Chapter 1564: Story 1564: Rhythm of Cinders - Horrific Shorts: Zombie Edition - NovelsTime

Horrific Shorts: Zombie Edition

Chapter 1564: Story 1564: Rhythm of Cinders

Author: Sir Faraz
updatedAt: 2025-09-16

CHAPTER 1564: STORY 1564: RHYTHM OF CINDERS

The ash pressed tighter, smothering sound and sight. Each breath seared like swallowing embers, every note of their song dragged down into silence. The lattice quivered, chains snapping one by one beneath the weight of suffocation.

Kael staggered to his knees, the fused blade sinking into the ground like a broken pillar. He tried to roar again, but the ash swallowed it, turning his voice into a muffled rasp. The others bent low, choking, their lights dimming.

The boy convulsed in Elara’s arms, lips blue, glow sputtering like a candle drowning in smoke. His small hand clawed weakly at the air, as if reaching for a voice he could no longer hear.

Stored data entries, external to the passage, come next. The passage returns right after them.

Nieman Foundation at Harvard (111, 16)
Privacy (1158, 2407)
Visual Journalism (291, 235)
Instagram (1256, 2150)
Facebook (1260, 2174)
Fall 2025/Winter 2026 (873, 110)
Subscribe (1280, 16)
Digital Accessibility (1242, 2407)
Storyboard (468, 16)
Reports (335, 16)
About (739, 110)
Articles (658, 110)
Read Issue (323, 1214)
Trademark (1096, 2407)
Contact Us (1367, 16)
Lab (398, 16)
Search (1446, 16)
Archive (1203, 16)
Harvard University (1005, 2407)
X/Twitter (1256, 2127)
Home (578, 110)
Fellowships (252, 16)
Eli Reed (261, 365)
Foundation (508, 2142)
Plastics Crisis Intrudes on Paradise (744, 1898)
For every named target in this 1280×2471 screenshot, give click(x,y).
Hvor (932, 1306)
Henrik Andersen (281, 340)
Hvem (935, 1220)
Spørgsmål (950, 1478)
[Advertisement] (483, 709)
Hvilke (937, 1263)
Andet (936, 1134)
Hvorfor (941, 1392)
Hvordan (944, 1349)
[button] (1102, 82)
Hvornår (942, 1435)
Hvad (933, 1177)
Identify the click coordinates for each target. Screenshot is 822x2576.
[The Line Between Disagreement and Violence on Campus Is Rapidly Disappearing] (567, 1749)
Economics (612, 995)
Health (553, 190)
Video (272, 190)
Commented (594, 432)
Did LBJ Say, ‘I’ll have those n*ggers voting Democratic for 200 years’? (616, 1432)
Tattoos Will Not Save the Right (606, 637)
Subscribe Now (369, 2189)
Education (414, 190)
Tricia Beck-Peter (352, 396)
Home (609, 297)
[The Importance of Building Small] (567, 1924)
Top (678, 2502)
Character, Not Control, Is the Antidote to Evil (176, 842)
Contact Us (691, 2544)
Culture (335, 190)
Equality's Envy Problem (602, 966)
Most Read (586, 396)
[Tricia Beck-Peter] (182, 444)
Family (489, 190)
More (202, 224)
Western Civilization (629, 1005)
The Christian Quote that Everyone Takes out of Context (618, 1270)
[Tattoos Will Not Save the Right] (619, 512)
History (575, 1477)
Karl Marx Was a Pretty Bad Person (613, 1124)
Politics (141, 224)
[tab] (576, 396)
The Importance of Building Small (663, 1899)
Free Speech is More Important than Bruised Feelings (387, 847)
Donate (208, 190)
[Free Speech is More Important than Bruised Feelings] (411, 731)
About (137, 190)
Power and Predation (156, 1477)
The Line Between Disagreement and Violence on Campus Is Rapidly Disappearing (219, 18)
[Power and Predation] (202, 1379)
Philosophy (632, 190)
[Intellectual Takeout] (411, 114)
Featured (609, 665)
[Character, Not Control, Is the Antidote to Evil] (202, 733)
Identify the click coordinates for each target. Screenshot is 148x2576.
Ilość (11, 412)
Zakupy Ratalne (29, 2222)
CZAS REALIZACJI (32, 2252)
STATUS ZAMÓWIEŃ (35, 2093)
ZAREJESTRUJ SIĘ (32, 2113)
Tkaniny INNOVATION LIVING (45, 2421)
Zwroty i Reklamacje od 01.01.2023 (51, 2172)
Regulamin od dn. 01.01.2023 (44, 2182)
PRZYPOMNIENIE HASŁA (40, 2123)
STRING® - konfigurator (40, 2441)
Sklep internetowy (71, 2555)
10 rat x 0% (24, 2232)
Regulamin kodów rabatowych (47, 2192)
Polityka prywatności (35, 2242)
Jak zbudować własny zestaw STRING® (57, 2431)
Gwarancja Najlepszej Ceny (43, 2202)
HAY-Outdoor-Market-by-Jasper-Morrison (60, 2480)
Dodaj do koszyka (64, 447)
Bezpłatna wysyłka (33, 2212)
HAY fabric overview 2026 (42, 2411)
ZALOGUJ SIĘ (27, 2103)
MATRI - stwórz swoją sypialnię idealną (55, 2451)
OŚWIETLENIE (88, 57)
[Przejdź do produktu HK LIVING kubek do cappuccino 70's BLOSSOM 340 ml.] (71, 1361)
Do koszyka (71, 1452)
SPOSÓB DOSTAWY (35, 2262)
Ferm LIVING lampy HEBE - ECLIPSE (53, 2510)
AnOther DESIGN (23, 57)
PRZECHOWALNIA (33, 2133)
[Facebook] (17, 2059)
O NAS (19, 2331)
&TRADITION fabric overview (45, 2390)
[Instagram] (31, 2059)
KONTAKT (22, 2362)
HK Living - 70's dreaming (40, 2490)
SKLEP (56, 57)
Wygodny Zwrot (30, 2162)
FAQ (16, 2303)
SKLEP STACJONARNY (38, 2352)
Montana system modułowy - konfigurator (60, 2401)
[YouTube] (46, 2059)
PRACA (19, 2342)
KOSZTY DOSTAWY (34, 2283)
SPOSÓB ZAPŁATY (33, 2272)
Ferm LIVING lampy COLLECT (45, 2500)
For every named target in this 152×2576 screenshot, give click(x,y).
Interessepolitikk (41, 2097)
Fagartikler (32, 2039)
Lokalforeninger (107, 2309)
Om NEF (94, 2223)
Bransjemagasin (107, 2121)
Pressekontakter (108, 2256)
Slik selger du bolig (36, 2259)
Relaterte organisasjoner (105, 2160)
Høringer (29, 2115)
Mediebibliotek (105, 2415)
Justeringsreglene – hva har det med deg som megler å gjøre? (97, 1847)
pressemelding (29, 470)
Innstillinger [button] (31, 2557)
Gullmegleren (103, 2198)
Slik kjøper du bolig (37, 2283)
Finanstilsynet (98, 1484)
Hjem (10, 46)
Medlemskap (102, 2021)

Elara wept, her throat shredded from the lullaby. “I can’t... he can’t...” She pressed her face to his hair, whispering fragments of song that dissolved as soon as they left her lips.

The Unborn’s whisper slithered through the suffocating haze. “Every fire dies without air. And here, there is no air. Only ash. Only me.”

The scarred woman slammed her spear butt against the ground, sparks leaping in the suffocating dark. Her voice tore through her throat, ragged, furious. “Then we don’t sing. We strike!”

She slammed the spear again—once, twice, thrice—each impact echoing faintly through the lattice. A rhythm. Harsh. Crude. But it cut through the ash where melody could not.

Kael lifted his blade, slamming it against the earth in counterpoint. The dull thunder of steel on stone answered the spear’s cadence. The farmer followed, pounding his fists against his chest, each blow a hollow drumbeat. The widow scraped her nails across the lattice itself, jagged sparks crackling with each stroke.

The ash writhed at the intrusion.

The boy gasped, his chest convulsing, then—weakly, tremblingly—his voice joined the rhythm. Not melody, not harmony, but a broken chant: jagged breaths turned to sound, a child’s defiance against suffocation.

The lattice flared in jagged pulses, each beat hammering against the cloud of ash. The survivors no longer sang—they pounded their grief, rage, and scars into rhythm. Their voices were ruined, but their bodies became the choir.

The fissure shuddered. The Unborn shrieked, its laughter warping into fury. “Barbarians! You think to outlast me with noise? You turn your death into percussion, and still believe it is life?”

The scarred woman spat blood into the ash. “Noise is enough... if it keeps him breathing.”

The boy’s glow flickered brighter for a heartbeat, his chant threading into their rhythm like a fragile drumbeat at the center of war. Kael leaned into it, every slam of his blade a vow. “As long as it beats, we do not fall.”

The ash recoiled, thinned by their relentless cadence. The battlefield became an anvil, each survivor a hammer striking against the dark.

The fissure pulsed, retreating, but its voice hissed with venom. “Strike your drums until your bones break. I will be waiting when your rhythm fails.”

For now, the ash parted just enough for breath. Just enough for the boy to live. Just enough to carry the war forward.